DATA PROVIDED
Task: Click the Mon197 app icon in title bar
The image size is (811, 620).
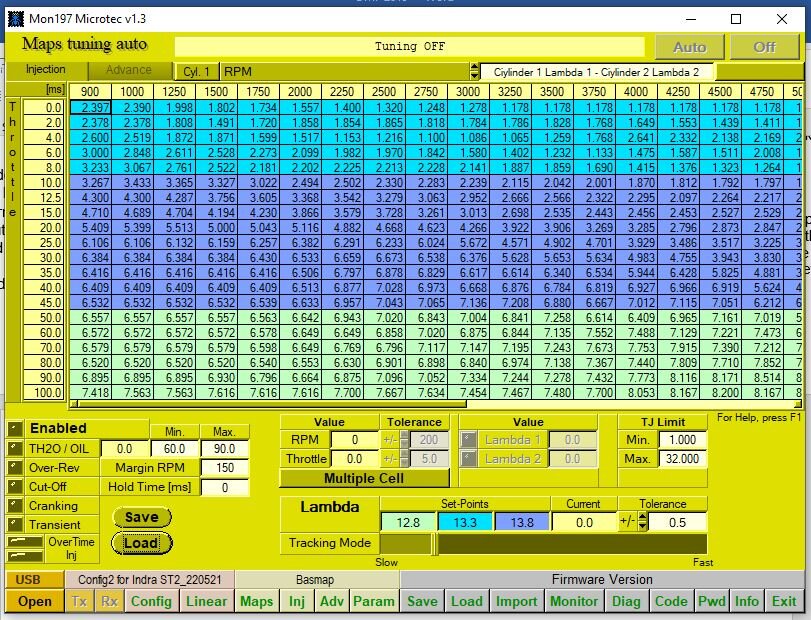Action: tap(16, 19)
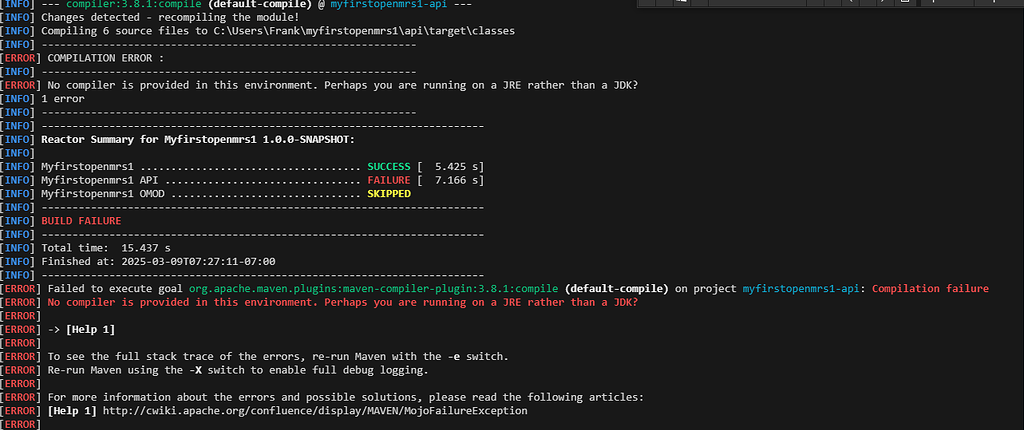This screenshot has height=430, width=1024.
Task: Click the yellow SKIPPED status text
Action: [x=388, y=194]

WHAT TO DO
Would you write out the material above in full, exactly as given, except for its pictures?

ANSWER SPACE
Task: Click the Mon197 app icon in title bar
The image size is (811, 620).
Action: tap(16, 19)
This screenshot has height=430, width=1024.
Task: Click the yellow SKIPPED status text
Action: [x=388, y=194]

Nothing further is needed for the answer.